Reputation: 97
I have a dataset with 2 features with the name pos_x and pos_y and I need to scatter plot the clustered data done with DBScan. Here is what I have tried for it:
dataset = pd.read_csv(r'/Users/file_name.csv')
Data = dataset[["pos_x","pos_y"]].to_numpy()
dbscan=DBSCAN()
clusters =dbscan.fit(Data)
p = sns.scatterplot(data=Data, x="pos_x", y="pos_y", hue=clusters.labels_, legend="full", palette="deep")
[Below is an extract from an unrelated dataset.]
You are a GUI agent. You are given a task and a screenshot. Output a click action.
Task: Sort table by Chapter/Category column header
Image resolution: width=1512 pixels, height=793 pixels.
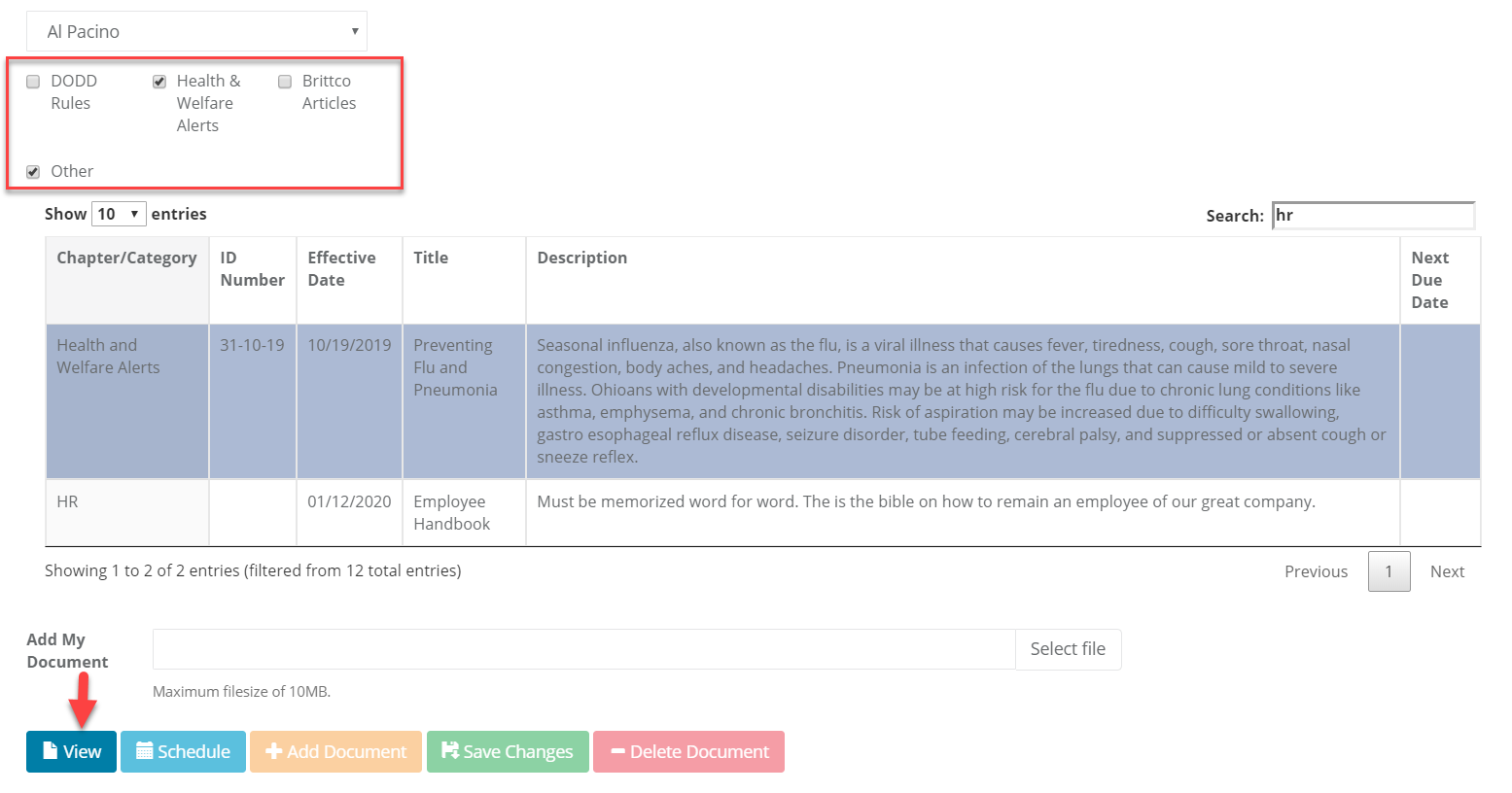tap(126, 258)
sns.move_legend(p, "upper right", bbox_to_anchor=(1.17, 1.2), title='Clusters')
plt.show()
however I get the following error for it. I appreciate if anyone can help me with it. Because as I know for the parameter x and y in scatter plot I should write the name of the features.
ValueError: Could not interpret value `pos_x` for parameter `x`
Upvotes: 4
Views: 6506
Reputation: 168
I think the error is caused by this part of the code:
Data = dataset[["pos_x","pos_y"]].to_numpy()
When you convert the dataframe to numpy, seaborn cannot access the columns as it should.
Try this:
dataset = pd.read_csv(r'/Users/file_name.csv')
Data = dataset[["pos_x","pos_y"]]
dbscan = DBSCAN()
clusters = dbscan.fit(Data.to_numpy())
p = sns.scatterplot(data=Data, x="pos_x", y="pos_y", hue=clusters.labels_, legend="full", palette="deep")
sns.move_legend(p, "upper right", bbox_to_anchor=(1.17, 1.2), title='Clusters')
plt.show()
Upvotes: 3